Volume 13 Supplement 1
Reaction-diffusion modeling in the NEURON simulator
© McDougal et al; licensee BioMed Central Ltd. 2012
Published: 16 July 2012
The NEURON simulator is a widely used tool for studying detailed single cell and network models. In recognition of the growing importance of multi-scale modeling, we have expanded NEURON’s support for intracellular chemical dynamics. In particular, we discuss our work with stochastic reaction-diffusion models and three-dimensional simulations.
Unlike previous NEURON mechanisms, arbitrary new reaction schemes may be specified at run-time via HOC or Python; no separate compilation step is required. This flexibility allows us to import models written in the Systems Biology Markup Language (SBML), which will facilitate collaboration between the neuroscience and cell biology communities.
In certain situations, such as calcium dynamics near a spine, only a few particles of a given chemical species are present. As these particles randomly move around, there is the potential for large percentage deviations from the mean concentration. To study these effects, we support the Gillespie and tau-leaping algorithms for stochastic reaction-diffusion, and our methods can easily be extended to other compartment-based approaches.
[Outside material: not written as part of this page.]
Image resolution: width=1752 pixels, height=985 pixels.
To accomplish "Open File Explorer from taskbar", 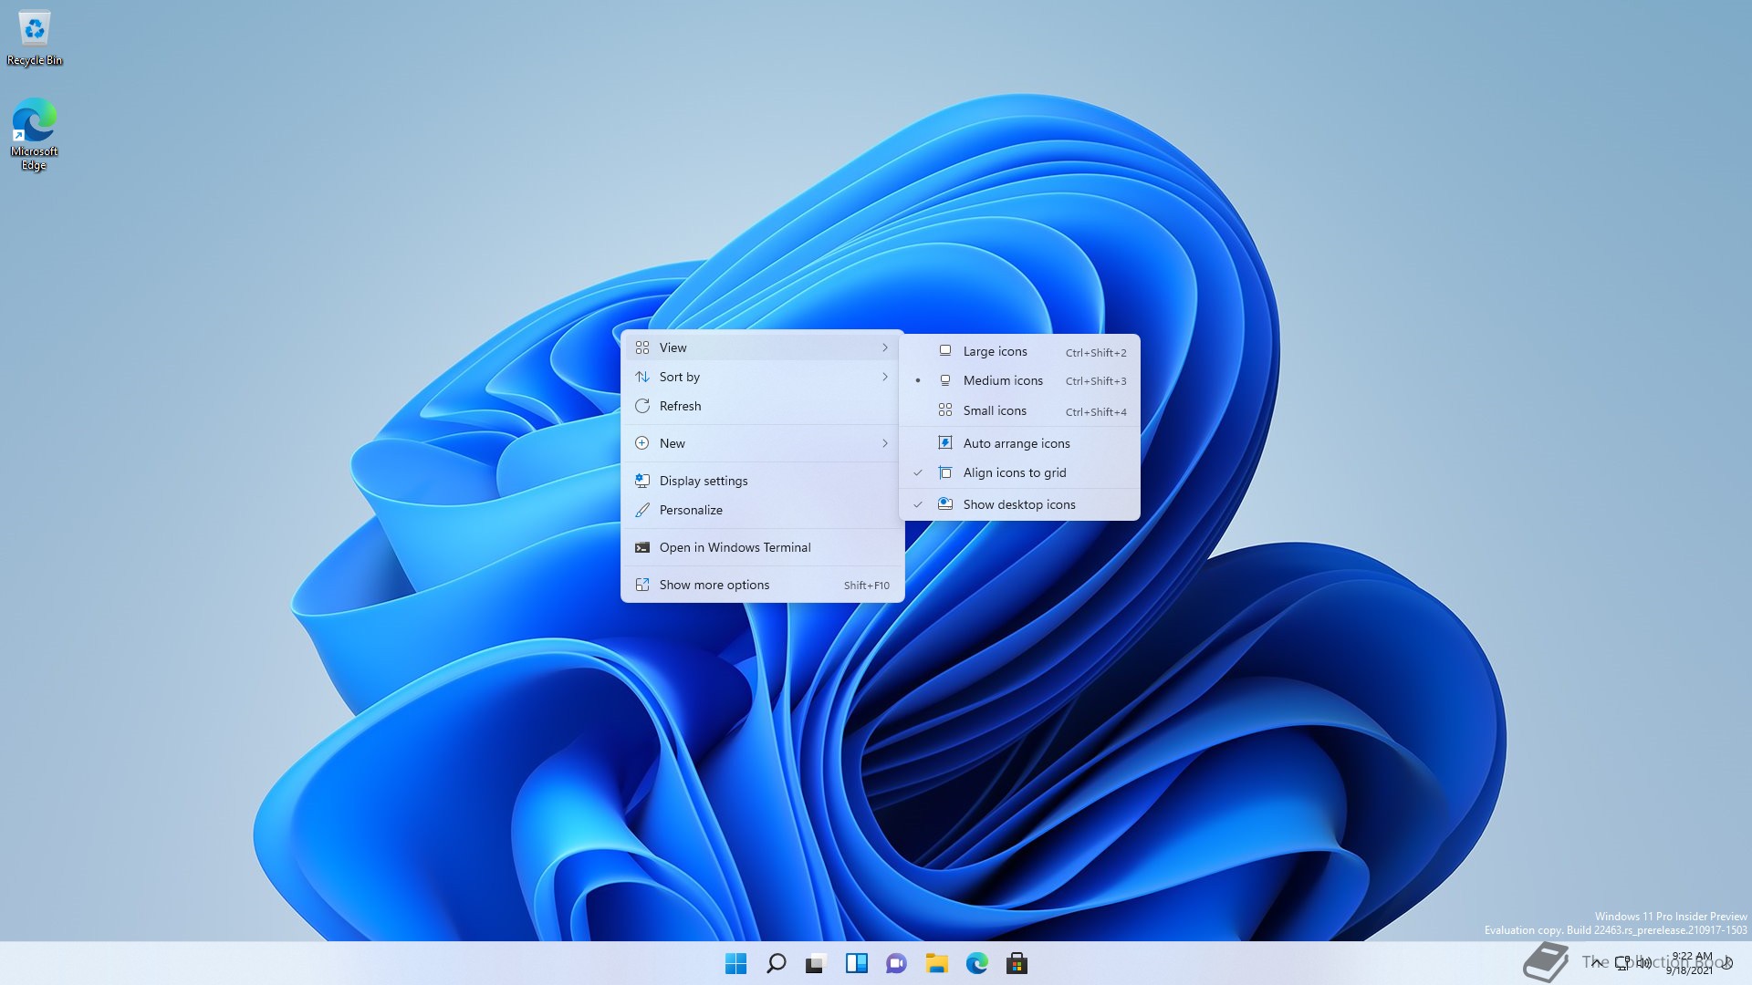I will tap(936, 963).
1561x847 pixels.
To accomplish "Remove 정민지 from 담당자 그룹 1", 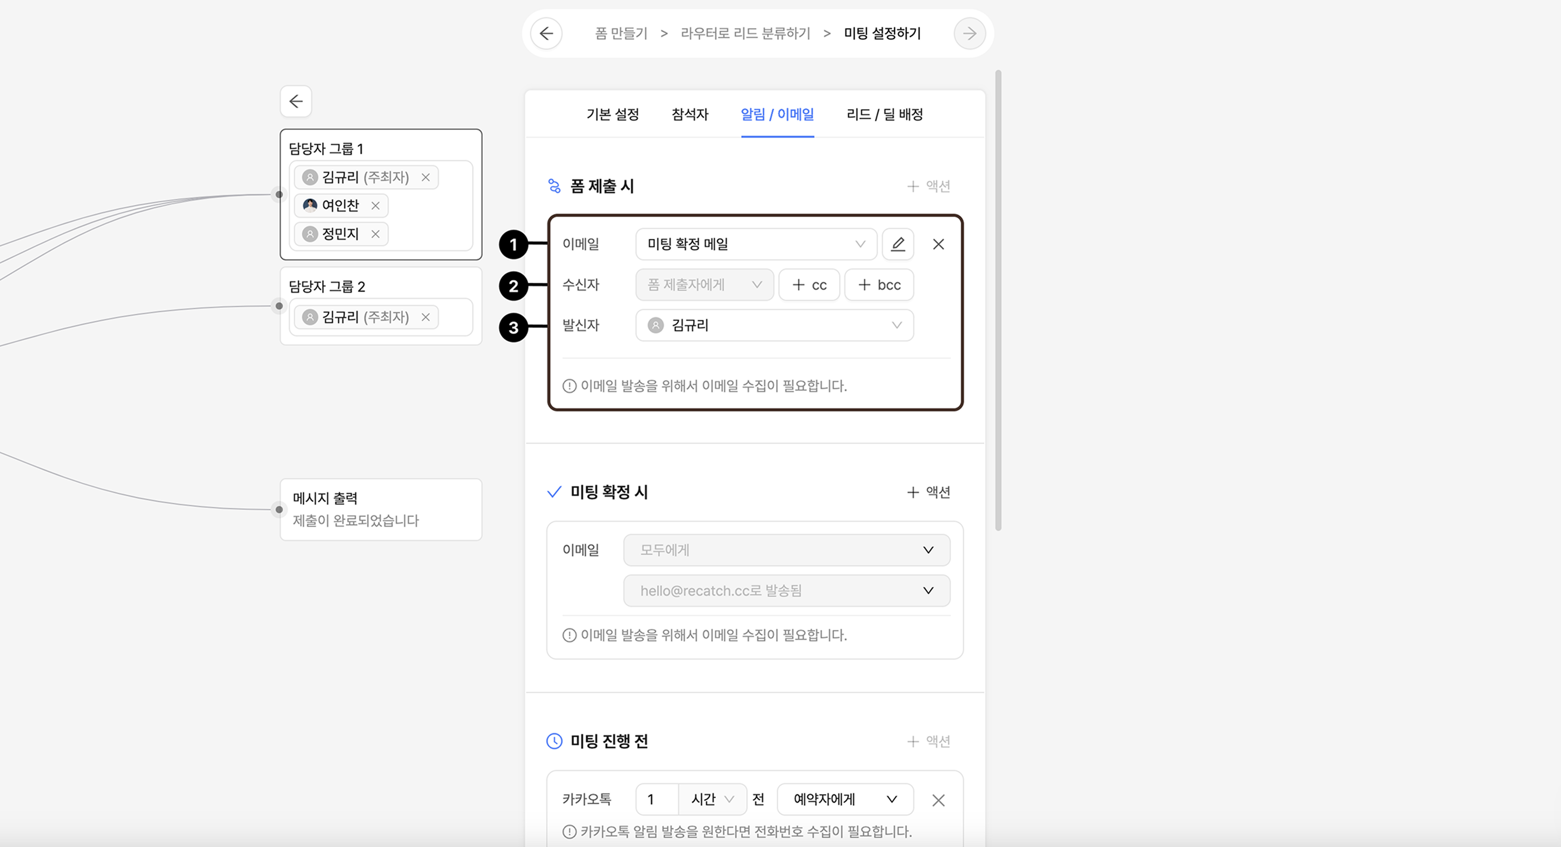I will point(376,234).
Deterministic diffusion is also supported.
For electrophysiological simulations, NEURON employs a one-dimensional approximation of neuronal morphologies, but certain chemical reaction-diffusion problems in neurons exhibit behavior that cannot be captured by a such an approximation due to a small space constant. Many previous modelers have implemented radial diffusion as well as longitudinal diffusion, but this too misses many biologically important phenomena such as the nature of calcium microdomains near a spine or diffusion into the soma. Spatial simulations present additional challenges not present in one-dimensional approximations: geometric details can no longer be ignored; for example, a spatial simulator must define the shape of the joins between dendritic sections. Constructing a mesh becomes more complicated. For performance reasons, we allow different species to use different meshes, but this requires care when transferring data between grids. We discuss these problems and present our current strategies for resolving them.
We show preliminary modeling results illustrating the utility of these techniques to study the interaction of chemical and electrical dynamics in neuronal information processing.
Research supported by NIH R01MH086638.